= Molecular conductance =

Physical quantity

Molecular Conductance ($G=I/V$), or the conductance of a single molecule, is a physical quantity in molecular electronics. Molecular conductance is dependent on the surrounding conditions (e.g. pH, temperature, pressure), as well as the properties of the measuring device. Many experimental techniques have been developed in an attempt to measure this quantity directly, but theorists and experimentalists still face many challenges.

Recently, a great deal of progress has been made in the development of reliable conductance-measuring techniques. These techniques can be divided into two categories: molecular film experiments, which measure groups of tens of molecules, and single-molecule-measuring experiments.

==Molecular film experiments==
Molecular film experiments generally consist of the sandwiching of a thin layer of molecules between two electrodes which are used to measure the conductance through the layer. Two of the most successful implementations of this concept have been the bulk electrode approach and in the use of nanoelectrodes. In the bulk electrode approach, a molecular film is typically immobilized onto one electrode and an upper electrode is brought into contact with it allowing for a measure of current flow as a function of applied bias voltage. The nanoelectrode class of experiments, in creatively utilizing equipment such as atomic force microscope tips and small-radius wires, are able to perform the same sorts of current versus applied bias measurements but on a much smaller number of molecules as compared to bulk electrode. For instance, the tip of an atomic force microscope can be used as a top electrode and, given the nano-scale radius of curvature of the tip, the number of molecules measured is drastically cut. The difficulties encountered in these experiments have come mainly in dealing with such thin layers of molecules which often results in problems with short-circuiting the electrodes.

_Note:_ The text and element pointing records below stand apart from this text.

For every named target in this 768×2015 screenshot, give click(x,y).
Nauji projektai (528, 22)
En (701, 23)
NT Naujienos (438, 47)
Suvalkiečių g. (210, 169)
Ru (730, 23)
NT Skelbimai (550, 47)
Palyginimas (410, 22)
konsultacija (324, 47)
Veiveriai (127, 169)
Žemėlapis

==Single-molecule-measurement ==

A molecule covalently connected to two electrodes.

More recently, single-molecule-measurement experiments have been developed that are bringing experimenters a better look at molecular conductance. These fall under the categories of scanning probe, which involves fixed electrode, and mechanically formed junction techniques. One example of a mechanically formed junction experiment involves using a movable electrode to make contact with and then pull away from an electrode surface coated with a single layer of molecules. As the electrode is removed from the surface, the molecules that had bonded between the two electrodes begin to detach until eventually one molecule is connected. The atomic-level geometry of the tip-electrode contact has an effect on the conductance and can change from one run of the experiment to the next, so a histogram approach is required. Forming a junction in which the precise contact geometry is known has been one of the main difficulties with this approach.

== Applications ==
An important first step toward the goal of building electronic devices on the molecular level is the ability to measure and control the electric current through an individual molecule. Based on the anticipated continuation of Moore's Law, which is expected to carry the miniaturization of transistors on integrated circuits into the atomic scale within the next 10 to 20 years, this goal of single-molecule-level circuit design is likely to become widespread throughout the semiconductor industry.

Other applications focus on the insight provided by these experiments in the area of charge transport, which is a recurrent phenomenon in many chemical and biological processes. This sort of insight gives researchers the ability to read the chemical information stored in a single molecule electronically, which can then be used in a wide variety of chemical and biosensor applications.